In general, the best prediction model would be the simplest model that minimizes the error. To facilitate clinical applicability, it would be more practical to have a minimum number of input variables. When applying an OLS method such as multiple linear regression prediction, stepwise variable selection methods are commonly used to reduce the number of input variables in a parsimonious way and to find significantly influential input variables of the prediction equation. However, unlike OLS methods, the PLS method is incapable of applying the conventional stepwise variable selection technique. Instead, in reducing input variables, the PLS method should put sparsity on the matrix decomposition process, just as principal component analyses do when reducing the number of principal components.12,1923 Setting sparsity may play a similar role in reducing input variables, as a stepwise variable selection technique provides for multiple regression prediction models. As such, to select a reduced set of cephalometric landmarks objectively, the present study applied a handicapping algorithm (ie, the SPLS method) by putting the sparsity on the original PLS method. Through SPLS, insights on key landmarks in predicting soft tissue changes after orthognathic surgery were expected.

Figure 3 illustrates the landmark coordinates that were shown to be critical for soft tissue profile prediction. It was notable that the points selected by SPLS were inconsistent with key landmarks. For example, the variable selection process excluded well-known anatomical landmarks such as Pogonion and Menton. It is conjectured that the selected points might have reflected the correlation among the landmarks. For instance, when predicting the profile below labium inferius, the landmark required was the y coordinate of preoperative Gnathion, and the x coordinate of postoperative Pogonion. These points may seem insufficient, yet they still brought about a more accurate prediction result than that associated with the conventional methods. This might have resulted from the highly intercorrelated nature of the landmarks on the facial profile.
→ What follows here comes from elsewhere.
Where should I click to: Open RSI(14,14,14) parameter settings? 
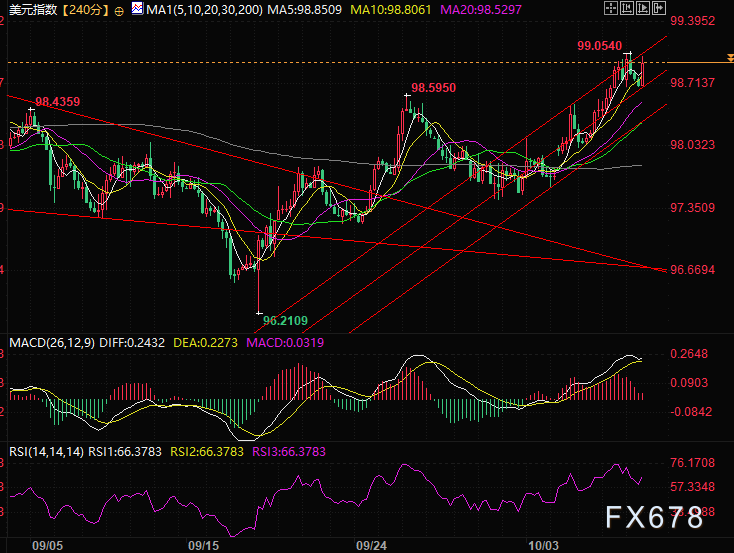[x=44, y=451]
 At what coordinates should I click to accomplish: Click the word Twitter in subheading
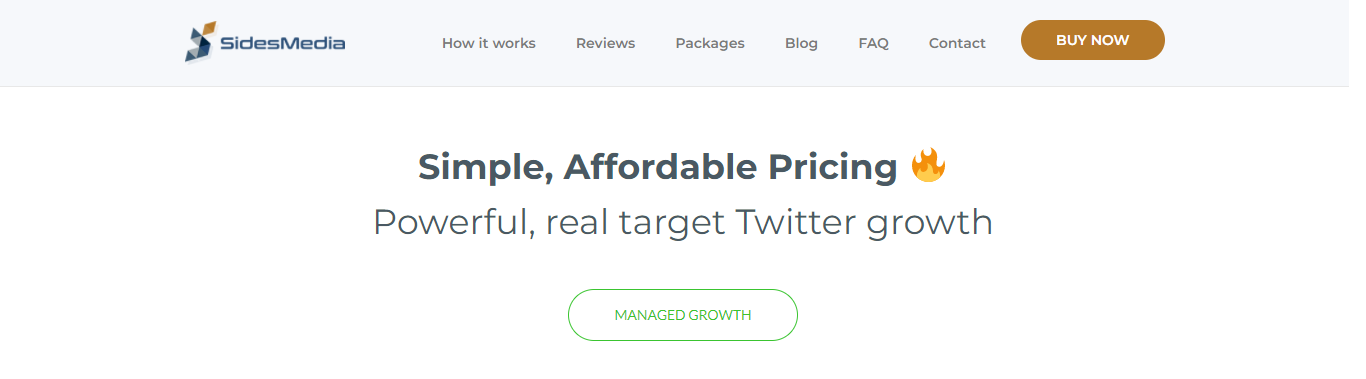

After applying the sparsity term, eta = 0.99, the number of input variables was dramatically reduced from 232 to 34. The SPLS method considerably simplified the prediction model. Although the resultant error values from the SPLS were increasing over the sparsity values, there was still no statistically significant difference. Therefore, this SPLS prediction model seemed to be more pragmatic for use in clinical image software.

The present study proposed how to produce a useful model that is as accurate as the model developed with a higher number of input variables. The future goal might be the application of this method to three-dimensional (3D) data. While 3D photogrammetry and 3D cephalometrics look promising in the near future,21,2426 one of the major challenges might be that a 3D prediction algorithm will demand more massive data than would be required in a two-dimensional situation. Going to 3D would present even more of a burden on measurement and computational resources. In 3D images of faces, for example, the number of input variables may reach into the hundreds.21 This is because a single landmark includes coordinate information for all three planes of space as well as the additional variables for 3D surface curvatures.21,27 The variable selection methods applied in the present study might be useful in dealing with a vast number of 3D variables and might facilitate the development of treatment prediction algorithms in 3D.

CONCLUSIONS

  • The prediction algorithms based on PLS and SPLS methods were accurate regardless of the type of surgery.

  • By applying the SPLS method, the number of input variables could objectively be reduced while maintaining a prediction level that was as accurate as that associated with the original PLS prediction model.

ACKNOWLEDGMENTS

This study was a part of a doctoral dissertation (HYS) and was supported by grant 02-2014-0003 from the Seoul National University Dental Hospital Research Fund. The authors also thank the anonymous reviewers who read and commented on this article. The authors also express gratitude to the copyeditor of The Angle Orthodontist for her invaluable assistance in improving this manuscript.